Picking the avarage colour of a picture..how?


#1

Is there a method to do this? I want to choose colors from a picture to know what colors i can work from. So I won’t be adding crazy colors that’s nothing like the reference.


#2

So do you want to find an average of all pixels in an image, like your title here suggests? I’m not sure how that would be very helpful. Or do you want to grab a pixel’s color from a different document? Try re-phrasing you question.


#3

I want to be able to see what colors there are on a picture. But i found a website that somewhat does this.
http://whatsitscolor.com/

This is what it does:
[b][b]

Whats its color is an image-color processing utility that will evaluate an image and give you the image’s primary and complementary dominant colors of an image, how many visually unique colors are in an image, and the top ten visually unique colors in an image. Extremely useful when creating any type of designs around an image. The more colorful the image, the better the results. Results will display your image on the best suited background for that image. [/b]

I want to be able to see (with my colour sampler tool) what colours were used, the complimentary colors. So if i can see through the color sample tool, then I’ll be able use the same complimentary colors to my own art(my art is just black,gray and white). So I want to pick the avrage colours on a picture which should be the complimentary colors, right?[/b]


#4

I still don’t really understand what exactly you are wanting to do, or why the average colours should be complimentary (what exactly are they complimenting?). But I will try and offer some suggestions, perhaps one of them will hit…

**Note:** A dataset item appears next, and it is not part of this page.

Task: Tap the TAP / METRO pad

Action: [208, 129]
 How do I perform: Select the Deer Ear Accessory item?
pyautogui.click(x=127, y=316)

     If you want to sample a colour from a reference (like a photo) so that you can paint with that colour. You can just click on the colour you want with the eye dropper tool, and it's yours.
 
     If you want to see the numerical value of a colour you can open the "info" window (windows > info) and that will tell you the numerical value of the colour you are rolling your mouse over.

Hopefully you already know that, so moving on...
 
     If you want to create a colour palette to work from using only the colours from your reference then you can...
 
     Duplicate the reference
 
   [b]Image > mode[/b] and convert it to index colour
 
   Then [b]image > mode> colour table[/b]
 
     That should bring you up a list of colours, which you can then save as a swatch to work from.
 
     If you want to sample a broad range of colour values from the reference (presumably to avoid sampling noise pixles) the you can duplicate the image and try a number of filters which will simplify the tones and colours for you, such as...
 
     Mosaic
 
   Gaussian blur
 
   Median
 
     Then sample colours from here. Newer versions of photoshop even have an eyedropper setting which will take the average colour of all the pixels inside different sized rectangles centred on your cursor.
 
     If you want to find the average colour of the entire image, then you can duplicate the image and reduce it to 1 x 1 pixles. Then blow it up again and sample from there.
 
     Or you could reduce it to small (like 50 x 50) and then run a couple of gaussian blurs over it.
 
     If you want to see the complimentary colour then I would suggest [b]Ctrl + I[/b]
 
     Or you could do a combination of all these things. Like simplify the colours using mosaic and then make a swatch.
 
     If you are going to need to do this stuff repetitively and can't be bothered going through all that over and over, then I would suggest you create an action for it... and Photoshop will do it all for you at the touch of a button.

Edit:

If you want get the colours for your triadic colour sceme you talked about in your other post. Then I would suggest you build an action that bumps the hue around by +120

You could even make and action that opens a new window (say 150 x 50) and fills it with your sampled forground colour, and then selects two 50 x 50 squares and adjusts the hue by +120 for one and -120 for the other, and then places a colour sampler over each box.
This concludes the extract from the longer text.